→ Task requirements:
**A.** In the table saw thread, write out the part that opens with the words containing "# table saw" and closes with "(Mar 13, 2009)", substituting "Rockwell" for "Delta".
**B.** Tally the lines of the listing that contain the string "height", matching case exactly, and give only the number.

→ Text:

====

# table saw routing for Delta 36-600



## kdlnet (Apr 23, 2009)

I have a contractor's Delta saw model 36-600. I would like to mount a router top flush with the table saw. Anyone have experience with this saw


----------



## BigJimAK (Mar 13, 2009)

Felix,

I don't have any experience with that saw but from the picture, it would appear that the right sheet metal table could be replaced with a piece of laminated MDF.. possibly a commercial table, depending upon dimensions. The key appears be to find the best way to mount the table to the rip fence rails without impeding their movement and with enough adjustment to align it with the table top. 

What I cannot tell from the Internet pictures is the weight of the saw vs. the width of the legs, to tell how far away from the edge of the table the router can be mounted and still be stable (not tend to fall over when you press down on the table, as the MDF table will be heavier than the sheet metal and then you add the router. 

In a "dream world", you'd want it out far enough from the table saw to give you easy access to the side adjustment wheel with the router in place. If this isn't feasible due to the tendency to tip but it'd be OK if close, it could be mounted in a plate, with the router and plate lifted out for cutting or it may be feasible to mount the legs to a piece of plywood or other base and add weight to the base to stabilize the saw. You may want to consider the latter in any event.

Hopefully someone will respond who has the saw and can speak first hand to this; these are just my observations and attempt to be helpful based upon seeing a picture on the Internet.


----------



## Dr.Zook (Sep 10, 2004)

Welcome to the RouterForums Felix.


----------

====

→ Information supplied:
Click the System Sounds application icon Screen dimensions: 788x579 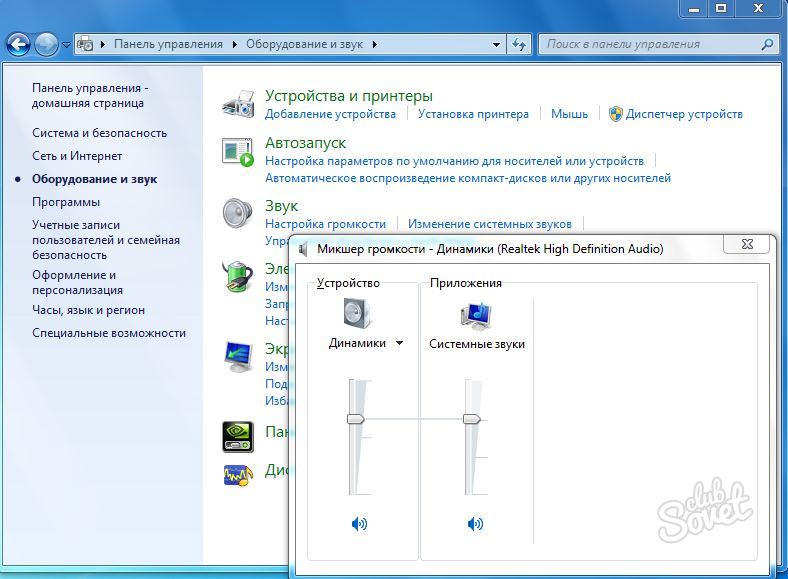[x=476, y=314]
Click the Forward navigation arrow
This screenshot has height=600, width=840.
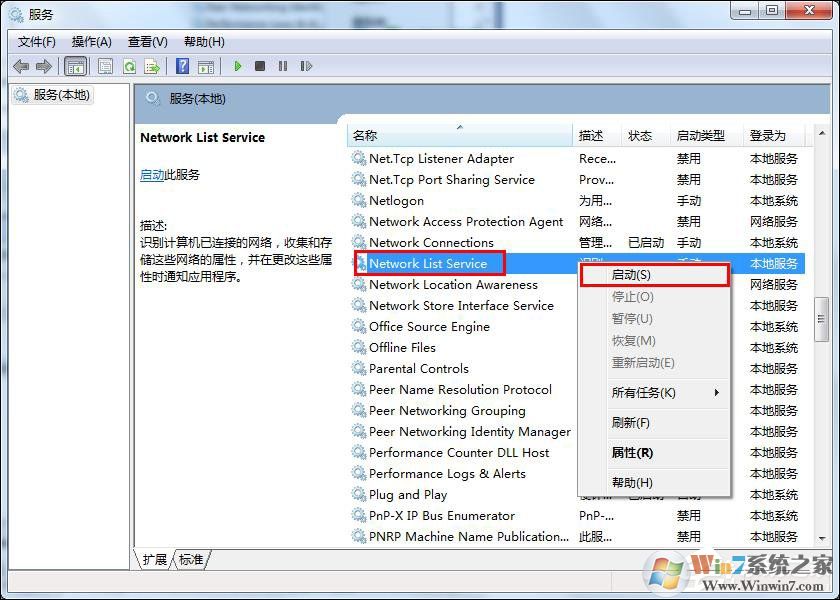click(x=44, y=66)
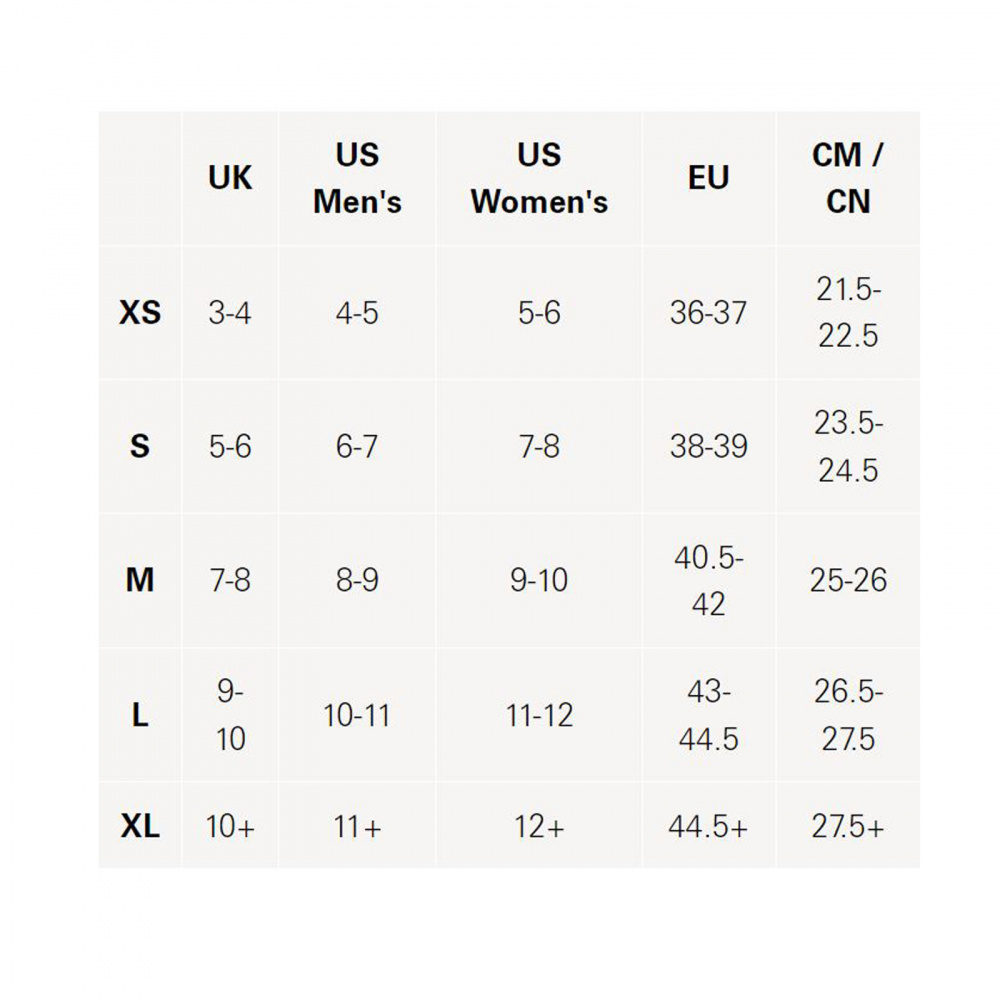
Task: Click the 21.5-22.5 CM cell
Action: 847,312
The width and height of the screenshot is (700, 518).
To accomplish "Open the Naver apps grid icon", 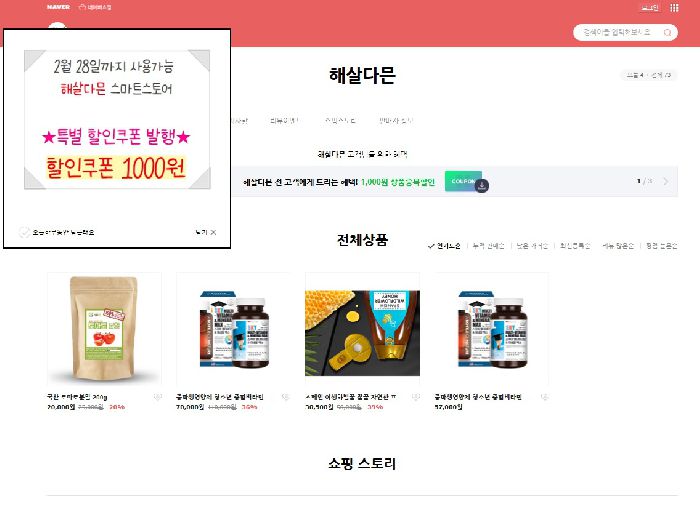I will pos(674,8).
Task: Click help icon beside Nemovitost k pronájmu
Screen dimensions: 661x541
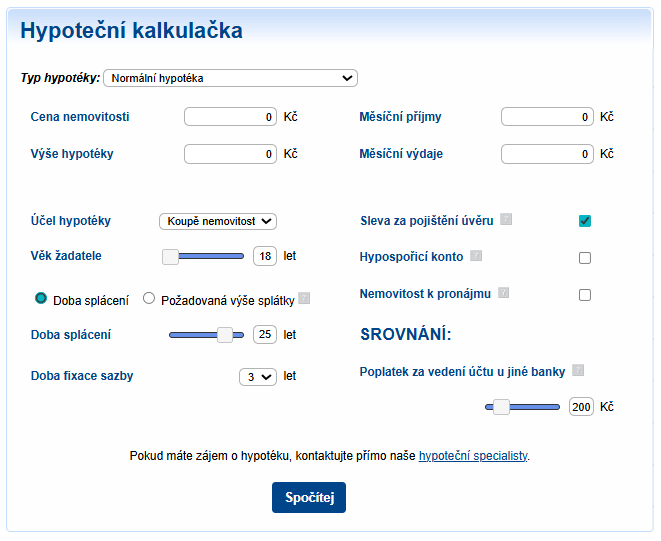Action: pyautogui.click(x=504, y=293)
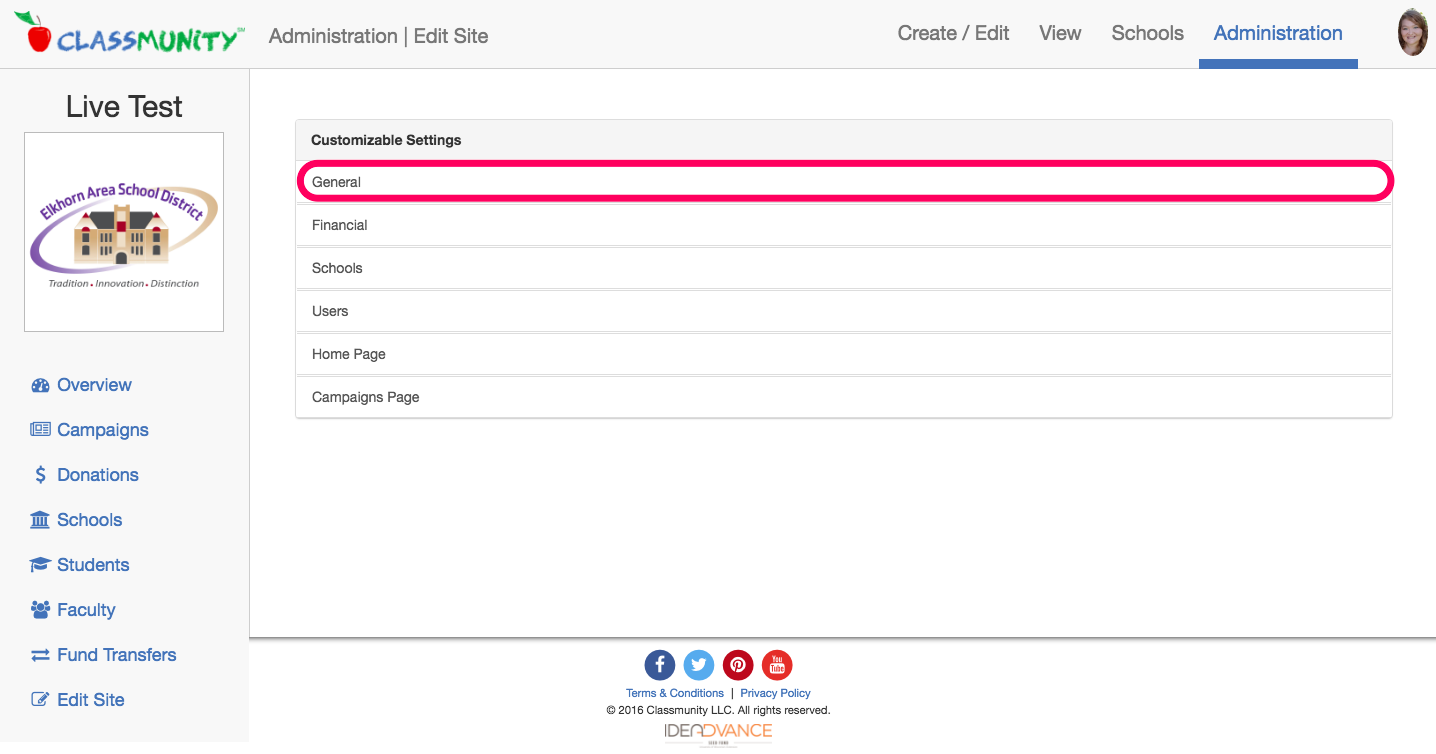Screen dimensions: 1436x754
Task: Select the Schools bank icon in sidebar
Action: point(38,519)
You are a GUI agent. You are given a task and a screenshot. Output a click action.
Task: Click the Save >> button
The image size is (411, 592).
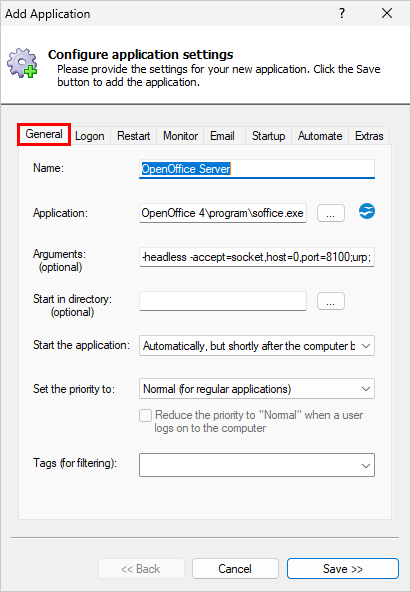coord(343,569)
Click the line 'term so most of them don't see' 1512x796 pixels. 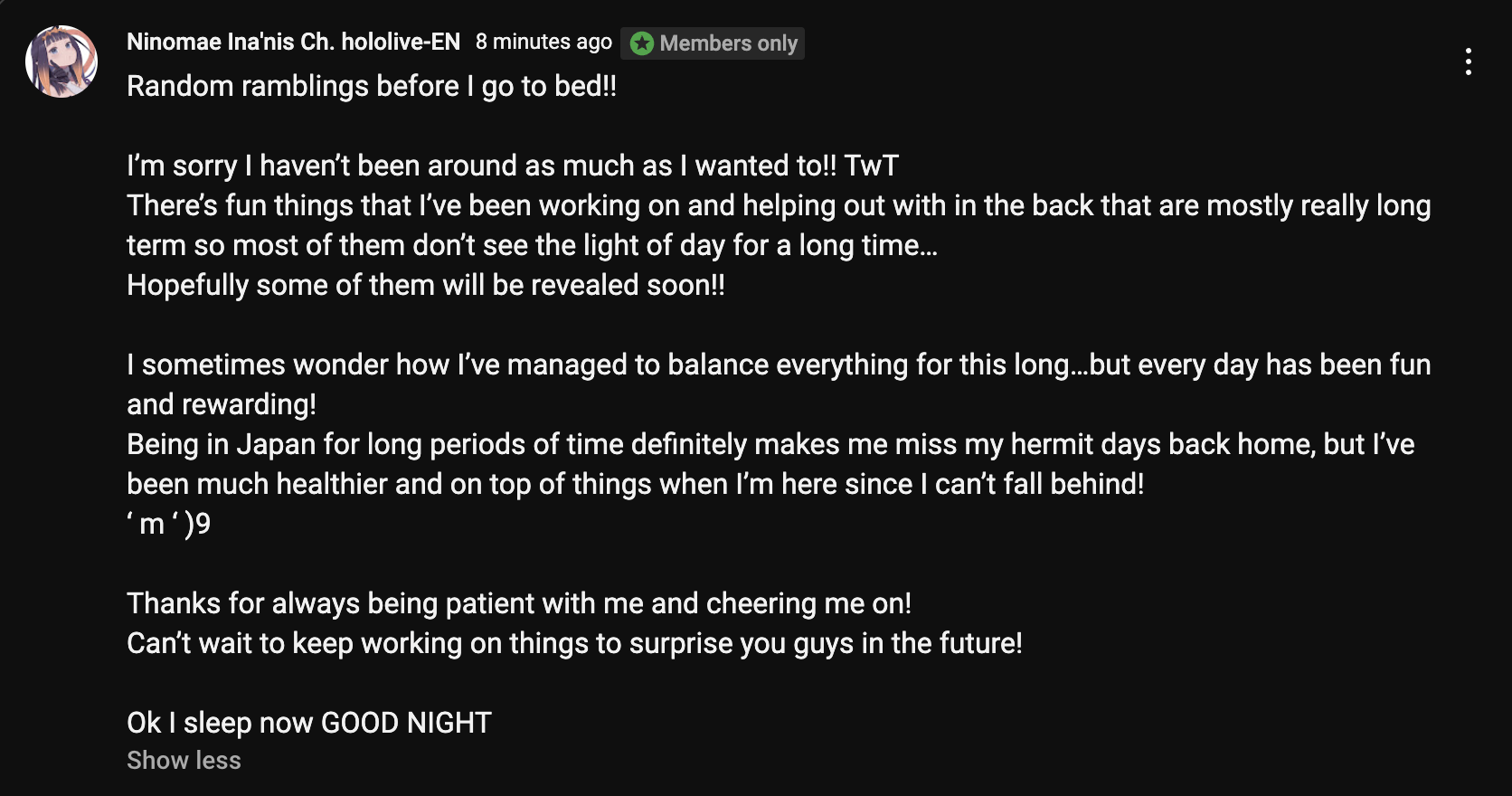tap(532, 245)
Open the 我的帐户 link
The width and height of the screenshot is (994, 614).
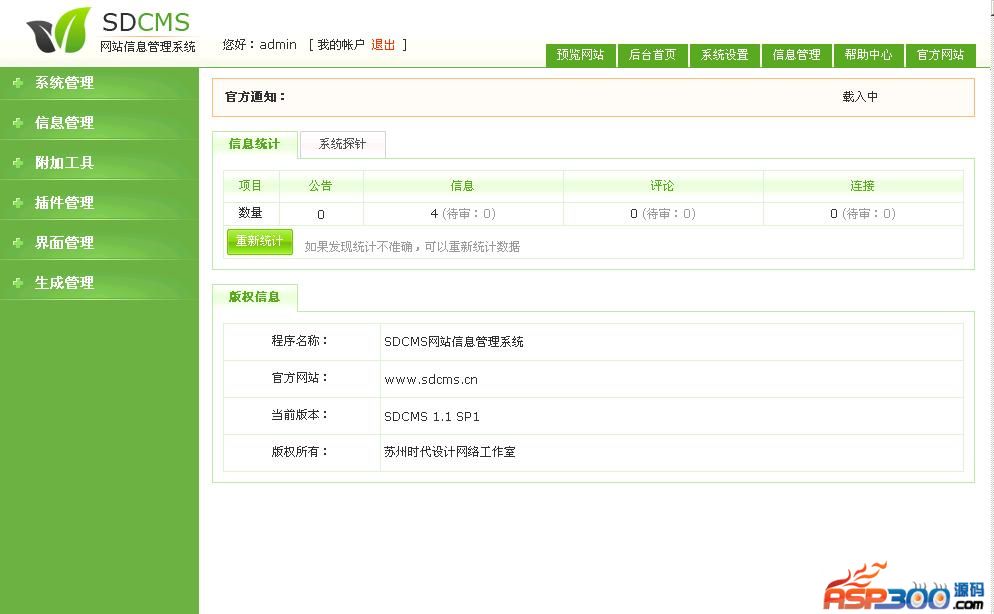coord(340,45)
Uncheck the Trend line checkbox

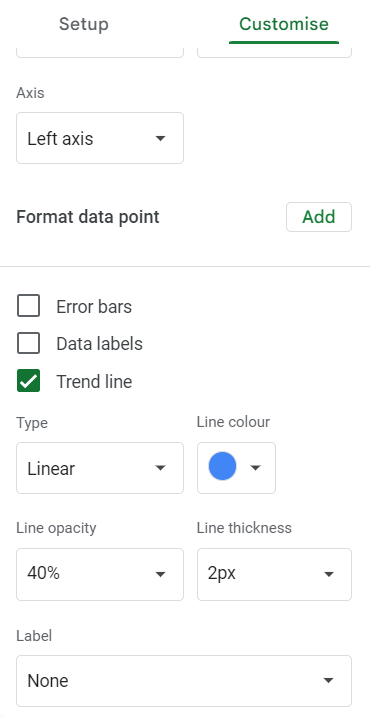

====

→ Final answers:
**A.**
# table saw routing for Rockwell 36-600



## kdlnet (Apr 23, 2009)

I have a contractor's Rockwell saw model 36-600. I would like to mount a router top flush with the table saw. Anyone have experience with this saw


----------



## BigJimAK (Mar 13, 2009)

**B.** 3